Table 5. Receiver operating characteristics of the diagnostic models as compared with single parameters. Values are given as n [95% CI] or % (95% CI), unless otherwise indicated. RMI 1 = risk of malignancy index; RMI 2 = revised risk of malignancy index; PSV = peak systolic velocity; TAMXV = time-averaged mean velocity; PI = pulsatility index; RI = resistance index.
|Model||Sensitivity||Specificity||Area under curve|
|Tailor's regression model||43 (23–64)||92 (84–100)||0.8604 [0.77–0.95]|
|RMI 1||74 (56–92)||92 (84–100)||0.8976 [0.82–0.97]|
|RMI 2||74 (56–92)||89 (80–99)||0.8770 [0.79–0.96]|
|CA125||65 (43–84)||87 (72–96)||0.8398 [0.75–0.92]|
|PSV||74 (51–90)||79 (63–91)||0.7895 [0.69–0.89]|
|TAMXV||78 (56–93)||79 (63–91)||0.7986 [0.70–0.90]|
|PI||61 (38–80)||76 (60–89)||0.7752 [0.67–0.88]|
|RI||65 (43–84)||74 (57–87)||0.7683 [0.66–0.87]|
|Age||61 (38–80)||82 (66–92)||0.7225 [0.61–0.83]|
|Volume||57 (34–77)||68 (51–83)||0.6322 [0.51–0.75]|
This study has shown that various histological types of ovarian cancer exhibit different demographic, ultrasound and biochemical characteristics. Women with invasive epithelial ovarian tumours tend to be older and more often menopausal than those with non-epithelial or borderline tumours. On ultrasound examination, epithelial and borderline tumours often display characteristic papillary projections, whereas non-epithelial tumours tend to be more solid masses. Epithelial tumours were more often bilateral as compared with non-epithelial and borderline tumours (P < 0.05). The Doppler blood flow characteristics of the tumours also varies. Epithelial tumours tend to have greater blood flow characterised by higher velocities (P < 0.05). Borderline tumours were associated with lower blood flow. CA125 levels are also significantly higher in epithelial tumours (mean CA125 = 1201 kU/L), compared with non-epithelial and borderline cases (mean CA125 = 53 and 44 kU/L, respectively). All three models were designed primarily based on epithelial ovarian tumours, and therefore, not surprisingly, in our study these models were better at detecting cases of epithelial tumours as opposed to non-epithelial and borderline tumours. In addition, since some of the women included in this study had advanced ovarian cancer, it is likely that the models performed better than they would if applied to a low risk general population.

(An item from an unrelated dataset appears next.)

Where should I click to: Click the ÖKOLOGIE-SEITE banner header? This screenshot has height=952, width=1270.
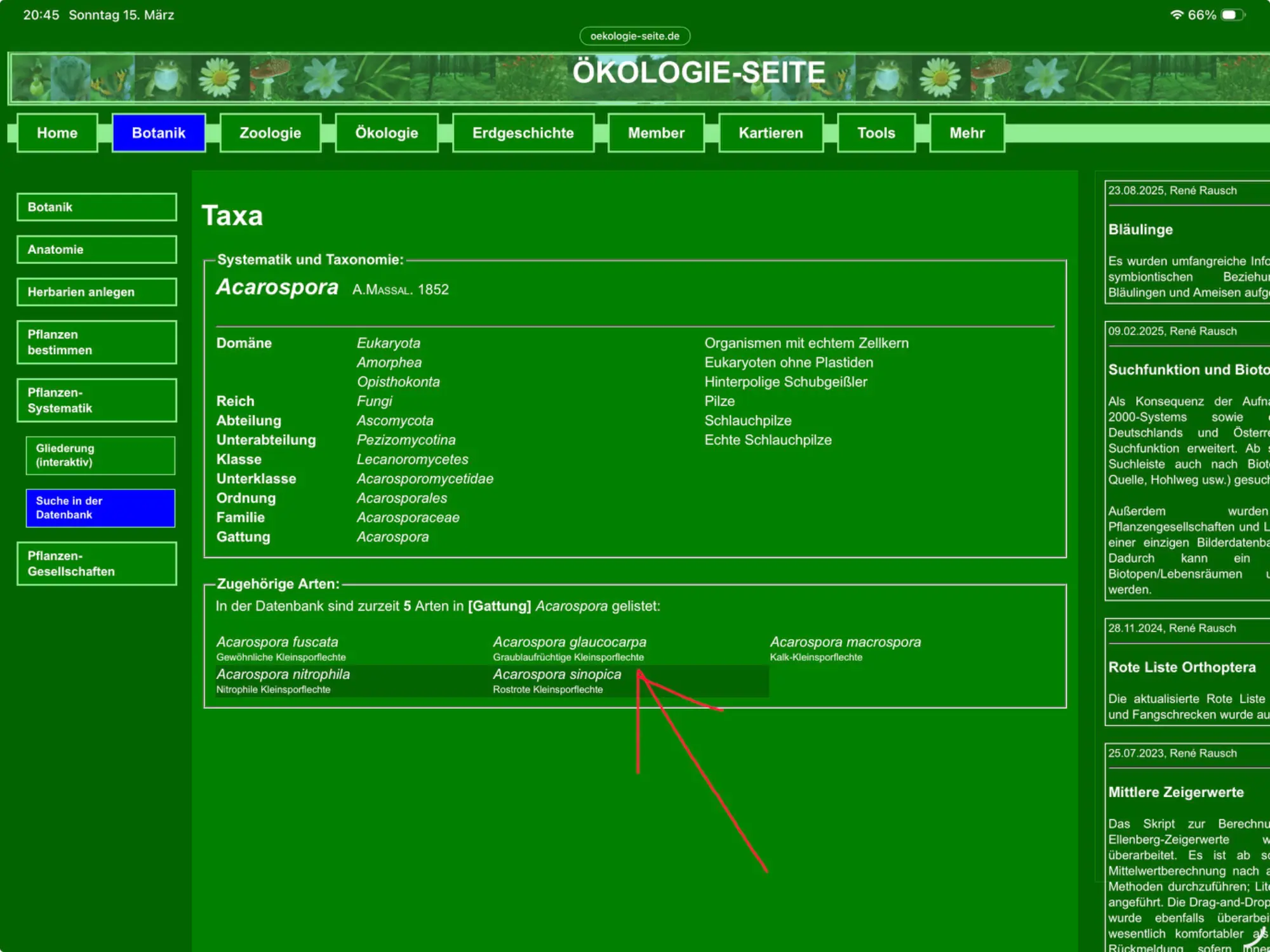tap(698, 73)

Given the differences in tumour types it may be very difficult to design a single diagnostic model which would reliably detect all tumours. It may be possible to improve further the detection of invasive epithelial cancer by combining ultrasound Doppler findings with tumour morphology and CA125 levels. Different models would be required for the detection of borderline and non-epithelial tumours which would complicate their implementation into routine clinical practice. Alternatively, an artificial neural network model may prove to be of diagnostic value. Preliminary data have shown that the neural network provides better diagnostic accuracy than that of Tailor's regression model22,24. However, larger numbers are required to construct a neural network model and it is unlikely that such a model will be available in the near future.